Hausse des profits limitée par les mises à pied chez BMO

BMO est la quatrième banque en importance au Canada.
Photo: Michaël Monnier Le Devoir BMO est la quatrième banque en importance au Canada.

La solide contribution des activités américaines de la Banque de Montréal au deuxième trimestre a été plombée par des indemnités de licenciement, une décision qui, selon le prêteur, devrait générer des économies de millions de dollars à long terme.

La quatrième banque en importance au Canada a tiré parti au deuxième trimestre de la croissance aux États-Unis et chez elle, ainsi que de la gestion de patrimoine, mais BMO Marchés des capitaux a enregistré une baisse de ses bénéfices trimestriels en raison d’une charge non récurrente de 120 millions avant impôts liée aux indemnités de départ.

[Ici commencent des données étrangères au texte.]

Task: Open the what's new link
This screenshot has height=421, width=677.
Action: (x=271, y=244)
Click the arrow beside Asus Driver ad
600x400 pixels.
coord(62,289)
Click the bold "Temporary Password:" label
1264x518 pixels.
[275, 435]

« Nous sommes satisfaits de notre performance. Nous avons paré aux coûts des indemnités de licenciement avec une solide performance opérationnelle dans l’ensemble de nos activités », a souligné mercredi le chef de la direction de la Banque de Montréal, Darryl White.

 
1,5 milliard
C’est le bénéfice de la Banque de Montréal pour le trimestre terminé le 30 avril, en hausse de 20 % par rapport à la même période l’an dernier.

La Banque a affiché mercredi un bénéfice de près de 1,5 milliard pour le trimestre terminé le 30 avril, en hausse de 20 % par rapport à la même période l’an dernier. Son bénéfice trimestriel ajusté s’est toutefois établi à 1,52 milliard, en hausse de 4 % par rapport à l’année précédente. Sur une base ajustée, la Banque de Montréal a réalisé un bénéfice par action de 2,30 $, en hausse de 5 % par rapport à celui de 2,20 $ à la même période de l’année précédente. Le prêteur établi à Toronto a aussi annoncé une hausse de 3 ¢ par action de son dividende trimestriel, qui passera ainsi à 1,03 $ par action.

Indemnités de licenciement

Le principal motif invoqué par la Banque de Montréal pour justifier les indemnités de licenciement était « d’aligner nos ressources sur le contexte actuel des marchés », a expliqué aux analystes Dan Barclay, le responsable des marchés financiers de la Banque, aux analystes. La Banque de Montréal s’est engagée à générer un fort effet de levier opérationnel, et cette initiative faisait partie de son programme visant à y parvenir, a ajouté M. Barclay. « Nous prévoyons que cela contribuera immédiatement au résultat net, avec une économie de 40 millions attendue cette année et un revenu annualisé de 80 millions l’année prochaine. »

Le total des provisions pour pertes sur créances s’est élevé à 176 millions, en légère hausse par rapport à celui de 160 millions de l’année précédente. Le ratio des fonds propres de catégorie 1 de la Banque, une mesure clé de la santé financière d’un prêteur, s’est élevé à 11,3 % en date du 30 avril. Ce ratio avait été de 11,4 % au trimestre précédent, mais il est inchangé par rapport au même trimestre de l’an dernier.